In the JavaOne technical keynote (watch the video of the JDK 7 part here), Mark Reinhold made a great point about module integration in the compiler and the runtime allowing the concept of a manually managed $CLASSPATH to be retired both at compile time, and at deployment time - i.e. the $CLASSPATH is dead. Once one succeeds in making the $CLASSPATH disappear, it turns out that a lot of other things become easy - like generating out-of-the-box native launchers for Java applications, as shown in the keynote. Similarly, for applications depending on the swing or awt JDK 7 modules, one could have jpkg automatically generate the right bits in place in the generated debian packages to make the installed applications appear in the desktop menus.

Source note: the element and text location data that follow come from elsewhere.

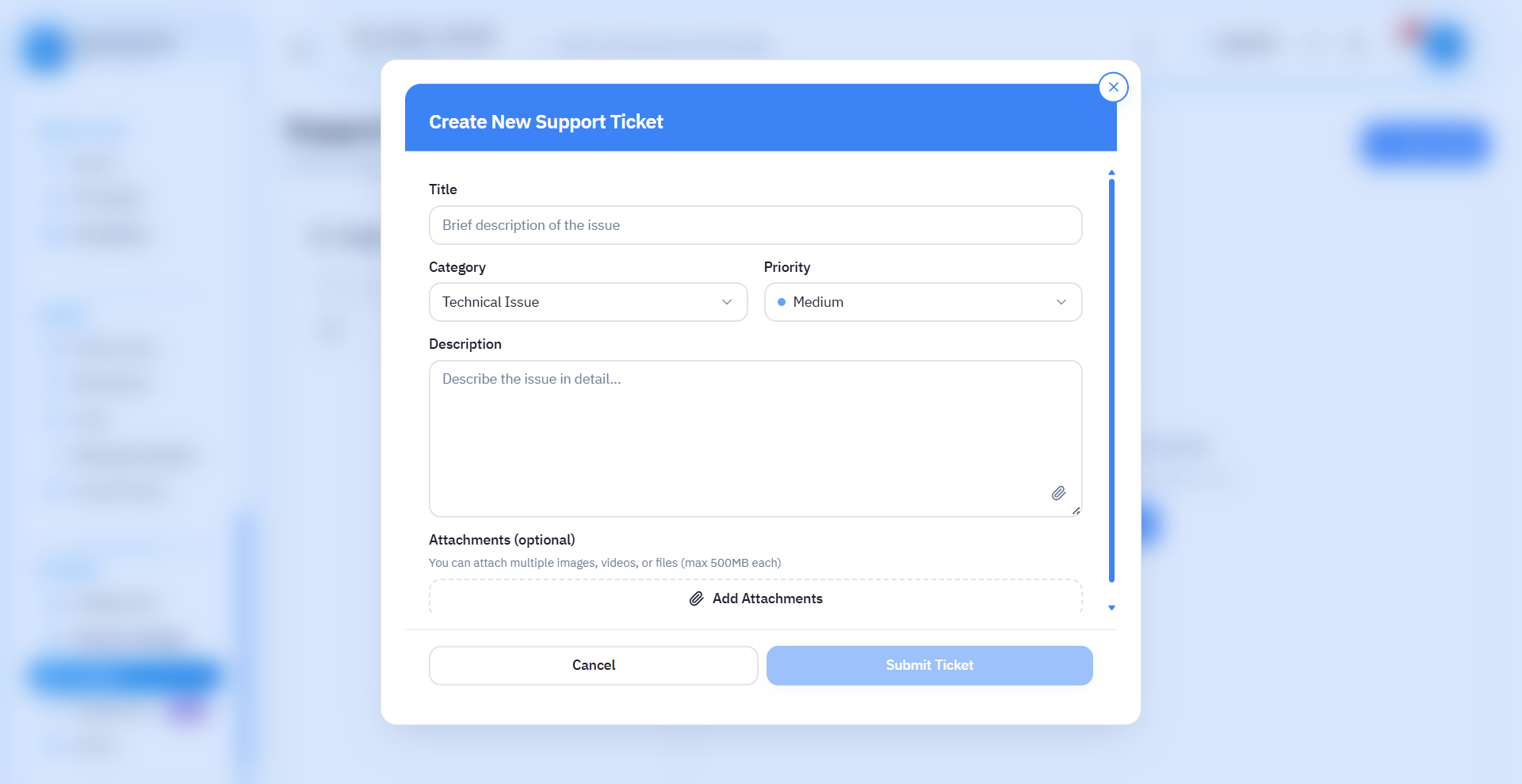Click the Attachments (optional) label
This screenshot has height=784, width=1522.
tap(502, 540)
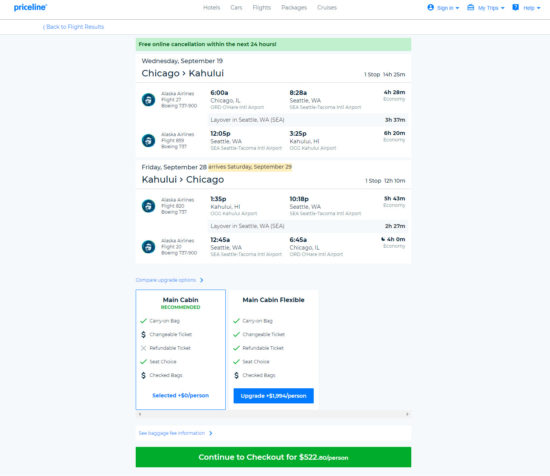Continue to Checkout for $522.80/person
Image resolution: width=550 pixels, height=476 pixels.
click(x=273, y=457)
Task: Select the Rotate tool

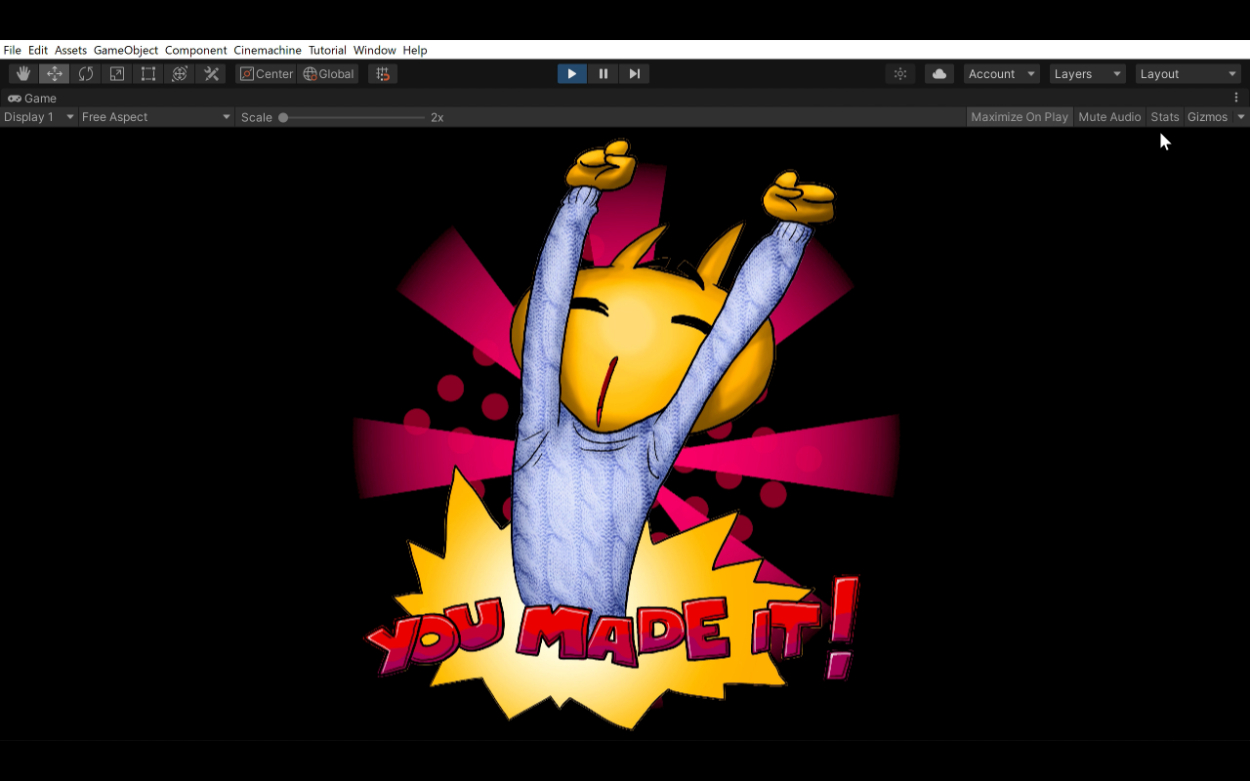Action: [x=86, y=74]
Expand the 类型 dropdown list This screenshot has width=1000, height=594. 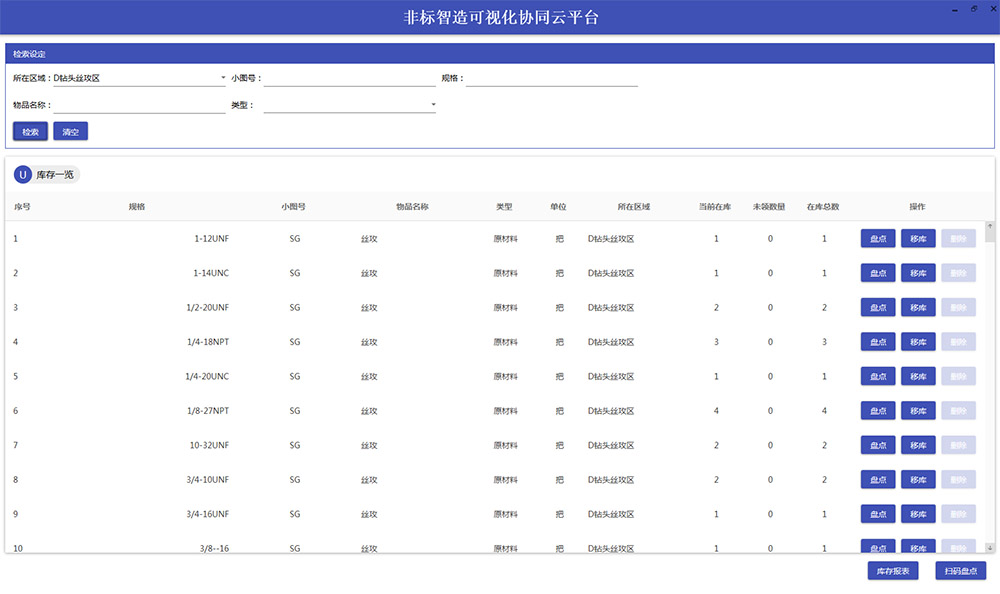(350, 105)
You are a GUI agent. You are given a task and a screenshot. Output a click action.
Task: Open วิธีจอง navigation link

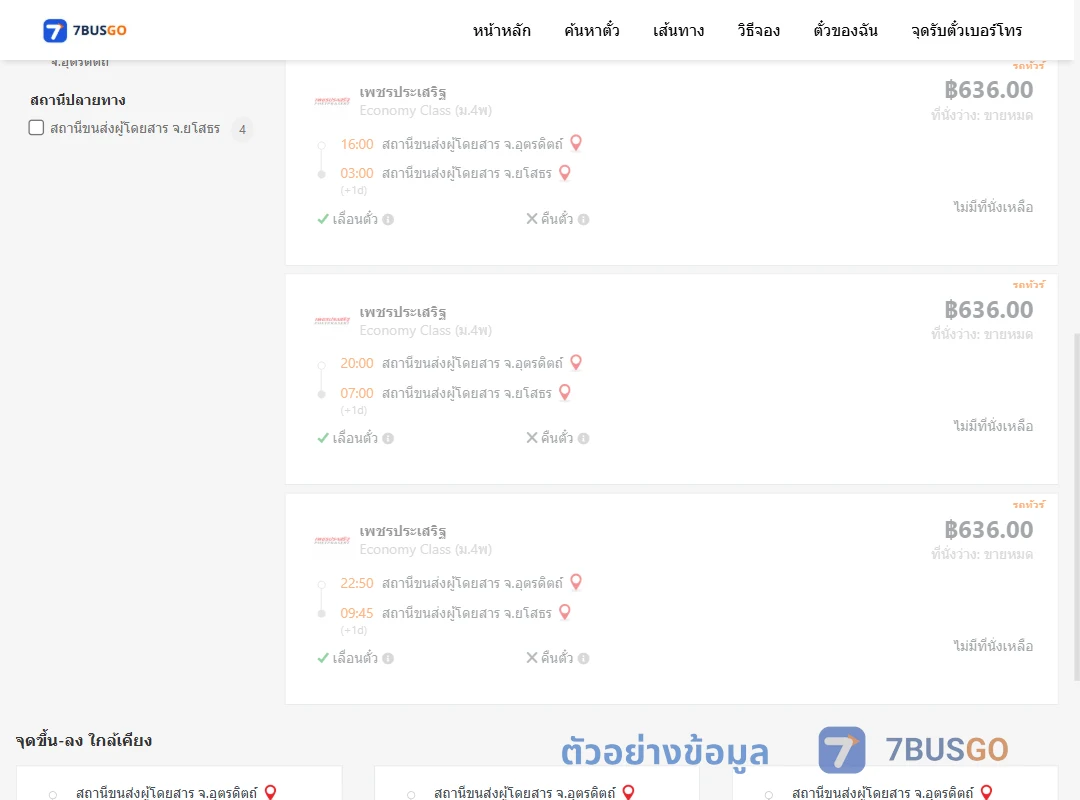758,30
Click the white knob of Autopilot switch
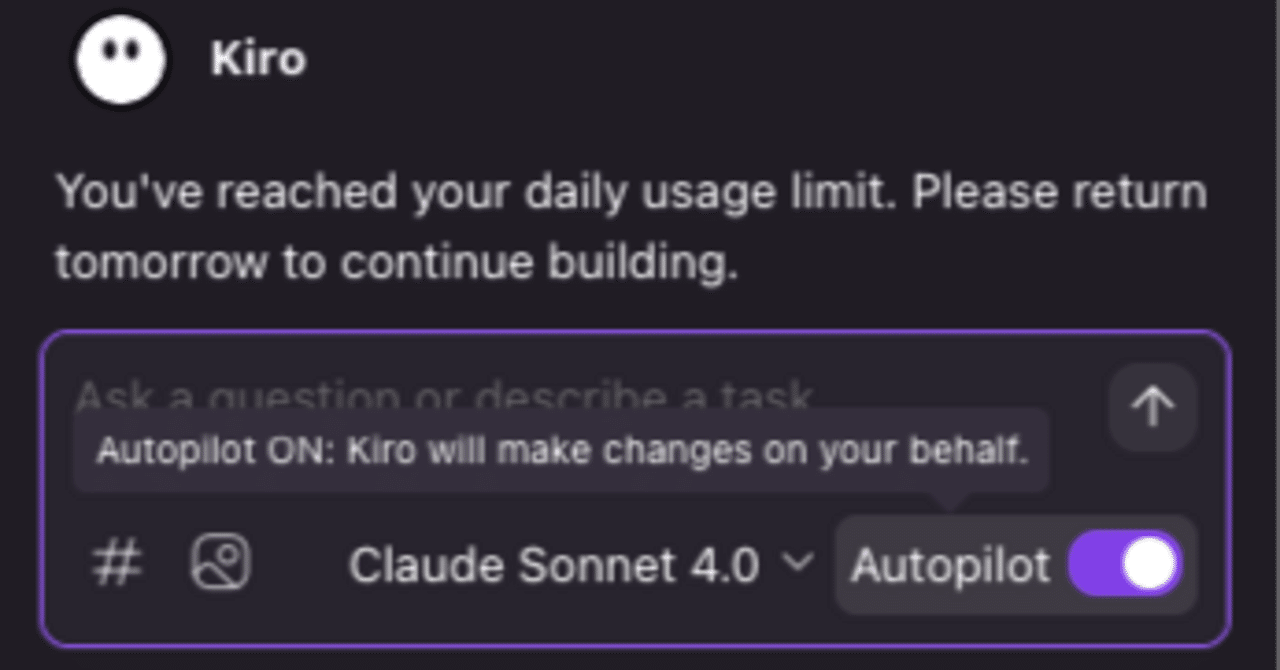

Since I spent most of time at JavaOne at the OpenJDK pod talking with curious visitors and chatting about JDK 7 and OpenJDK, I missed most of the regular sessions, and went for the BoFs instead. I enjoyed Joe Darcy's Small Language Changes session (slides), but missed John Rose's cool DaVinci VM talks (slides, and more slides), and Alan Bateman's new NIO talks (slides). Like every JavaOne, there were plenty of interesting BoF sessions to pick from, my favorites being the Caciocavallo BoF (slides), given that it's another OpenJDK Porters Group sponsored project, and Mark Reinhold's and Alex Buckley's laid back Modular Java Platform Q&A session.

There was a lot of good feedback in the Q&A session, and I was pleased to see some good feedback on the web too. But that's material for another post.